— REQUIREMENT —
Everything from the line containing "[Email] (1424, 1204)" to the last line of the listing below, inclusive, is what you should output, exactly as it appears.

— STORED DATA —
--*--

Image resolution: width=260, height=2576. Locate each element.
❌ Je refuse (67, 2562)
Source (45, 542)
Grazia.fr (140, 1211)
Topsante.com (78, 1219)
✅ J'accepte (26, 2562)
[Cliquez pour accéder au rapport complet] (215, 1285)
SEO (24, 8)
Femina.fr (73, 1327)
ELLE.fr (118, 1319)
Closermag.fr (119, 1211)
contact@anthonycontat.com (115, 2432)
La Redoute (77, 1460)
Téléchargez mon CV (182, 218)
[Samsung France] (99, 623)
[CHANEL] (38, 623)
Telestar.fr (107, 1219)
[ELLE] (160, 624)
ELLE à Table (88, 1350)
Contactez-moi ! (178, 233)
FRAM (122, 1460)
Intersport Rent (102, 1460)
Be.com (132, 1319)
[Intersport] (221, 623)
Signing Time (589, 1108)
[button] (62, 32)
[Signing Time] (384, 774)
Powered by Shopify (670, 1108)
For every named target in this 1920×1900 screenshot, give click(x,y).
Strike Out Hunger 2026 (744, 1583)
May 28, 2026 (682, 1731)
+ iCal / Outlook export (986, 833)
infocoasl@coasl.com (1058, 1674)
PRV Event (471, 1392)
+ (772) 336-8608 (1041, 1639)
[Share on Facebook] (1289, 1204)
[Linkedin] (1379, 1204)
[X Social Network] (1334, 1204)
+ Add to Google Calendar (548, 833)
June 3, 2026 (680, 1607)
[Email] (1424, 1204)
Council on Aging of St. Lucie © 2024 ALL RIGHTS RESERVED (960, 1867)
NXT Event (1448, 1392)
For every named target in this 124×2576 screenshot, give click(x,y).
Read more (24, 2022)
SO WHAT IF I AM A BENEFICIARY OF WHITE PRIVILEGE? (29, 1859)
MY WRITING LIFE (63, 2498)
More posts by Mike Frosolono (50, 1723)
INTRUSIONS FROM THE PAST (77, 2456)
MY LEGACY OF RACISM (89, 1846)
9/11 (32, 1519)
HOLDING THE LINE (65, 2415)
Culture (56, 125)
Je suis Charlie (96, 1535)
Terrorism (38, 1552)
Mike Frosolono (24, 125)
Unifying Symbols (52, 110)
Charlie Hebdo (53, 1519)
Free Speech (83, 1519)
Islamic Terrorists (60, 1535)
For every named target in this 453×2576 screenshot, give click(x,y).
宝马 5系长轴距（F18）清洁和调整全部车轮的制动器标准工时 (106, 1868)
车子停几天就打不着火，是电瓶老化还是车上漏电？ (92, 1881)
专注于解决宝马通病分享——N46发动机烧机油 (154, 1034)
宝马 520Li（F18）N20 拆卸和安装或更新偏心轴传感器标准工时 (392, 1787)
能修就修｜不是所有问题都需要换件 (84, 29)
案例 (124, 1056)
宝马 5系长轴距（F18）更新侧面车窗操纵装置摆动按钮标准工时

--*--

— RESPONSE AREA —
[Email] (1424, 1204)
Council on Aging of St. Lucie © 2024 ALL RIGHTS RESERVED (960, 1867)
NXT Event (1448, 1392)
For every named target in this 124×2576 screenshot, give click(x,y).
Read more (24, 2022)
SO WHAT IF I AM A BENEFICIARY OF WHITE PRIVILEGE? (29, 1859)
MY WRITING LIFE (63, 2498)
More posts by Mike Frosolono (50, 1723)
INTRUSIONS FROM THE PAST (77, 2456)
MY LEGACY OF RACISM (89, 1846)
9/11 (32, 1519)
HOLDING THE LINE (65, 2415)
Culture (56, 125)
Je suis Charlie (96, 1535)
Terrorism (38, 1552)
Mike Frosolono (24, 125)
Unifying Symbols (52, 110)
Charlie Hebdo (53, 1519)
Free Speech (83, 1519)
Islamic Terrorists (60, 1535)
For every named target in this 453×2576 screenshot, give click(x,y).
宝马 5系长轴距（F18）清洁和调整全部车轮的制动器标准工时 (106, 1868)
车子停几天就打不着火，是电瓶老化还是车上漏电？ (92, 1881)
专注于解决宝马通病分享——N46发动机烧机油 (154, 1034)
宝马 520Li（F18）N20 拆卸和安装或更新偏心轴传感器标准工时 (392, 1787)
能修就修｜不是所有问题都需要换件 (84, 29)
案例 (124, 1056)
宝马 5系长轴距（F18）更新侧面车窗操纵装置摆动按钮标准工时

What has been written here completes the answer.